DATA SUPPLIED below:

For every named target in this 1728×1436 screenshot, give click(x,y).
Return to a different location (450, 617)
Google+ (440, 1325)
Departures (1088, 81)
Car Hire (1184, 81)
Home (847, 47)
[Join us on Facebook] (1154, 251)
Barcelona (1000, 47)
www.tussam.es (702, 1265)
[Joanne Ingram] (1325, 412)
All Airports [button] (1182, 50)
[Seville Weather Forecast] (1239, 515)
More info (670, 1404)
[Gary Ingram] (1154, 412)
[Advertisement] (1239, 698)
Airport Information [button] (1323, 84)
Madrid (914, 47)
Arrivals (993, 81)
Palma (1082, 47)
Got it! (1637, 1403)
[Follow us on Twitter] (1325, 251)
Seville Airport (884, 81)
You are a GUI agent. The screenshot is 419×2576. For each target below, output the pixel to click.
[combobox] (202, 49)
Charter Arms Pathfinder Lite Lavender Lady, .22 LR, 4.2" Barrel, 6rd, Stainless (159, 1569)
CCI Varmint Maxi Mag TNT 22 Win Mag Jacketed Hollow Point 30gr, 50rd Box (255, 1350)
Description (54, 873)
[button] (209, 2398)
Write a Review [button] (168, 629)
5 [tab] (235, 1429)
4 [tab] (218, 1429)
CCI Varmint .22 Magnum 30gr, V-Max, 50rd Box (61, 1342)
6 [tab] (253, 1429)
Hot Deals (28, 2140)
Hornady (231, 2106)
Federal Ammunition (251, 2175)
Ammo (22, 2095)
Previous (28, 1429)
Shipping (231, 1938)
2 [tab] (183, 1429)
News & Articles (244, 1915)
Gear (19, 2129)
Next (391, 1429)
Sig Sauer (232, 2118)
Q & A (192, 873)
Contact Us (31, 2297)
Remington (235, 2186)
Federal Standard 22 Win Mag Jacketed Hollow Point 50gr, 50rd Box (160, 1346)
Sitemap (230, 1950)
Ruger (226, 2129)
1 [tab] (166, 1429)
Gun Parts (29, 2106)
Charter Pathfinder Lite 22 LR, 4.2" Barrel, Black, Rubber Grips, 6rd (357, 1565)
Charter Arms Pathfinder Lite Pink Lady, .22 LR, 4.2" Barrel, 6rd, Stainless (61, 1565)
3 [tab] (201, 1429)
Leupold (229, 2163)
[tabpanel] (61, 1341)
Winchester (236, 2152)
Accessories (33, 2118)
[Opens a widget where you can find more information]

End of DATA SUPPLIED.

PROBLEM DETAILS -
The span to give again runs from the line with "Federal Ammunition (251, 2175)" through the last line of the records above; reproduce it exactly and nothing more.

EXERCISE OUTPUT -
Federal Ammunition (251, 2175)
Ammo (22, 2095)
Previous (28, 1429)
Shipping (231, 1938)
2 [tab] (183, 1429)
News & Articles (244, 1915)
Gear (19, 2129)
Next (391, 1429)
Sig Sauer (232, 2118)
Q & A (192, 873)
Contact Us (31, 2297)
Remington (235, 2186)
Federal Standard 22 Win Mag Jacketed Hollow Point 50gr, 50rd Box (160, 1346)
Sitemap (230, 1950)
Ruger (226, 2129)
1 [tab] (166, 1429)
Gun Parts (29, 2106)
Charter Pathfinder Lite 22 LR, 4.2" Barrel, Black, Rubber Grips, 6rd (357, 1565)
Charter Arms Pathfinder Lite Pink Lady, .22 LR, 4.2" Barrel, 6rd, Stainless (61, 1565)
3 [tab] (201, 1429)
Leupold (229, 2163)
[tabpanel] (61, 1341)
Winchester (236, 2152)
Accessories (33, 2118)
[Opens a widget where you can find more information]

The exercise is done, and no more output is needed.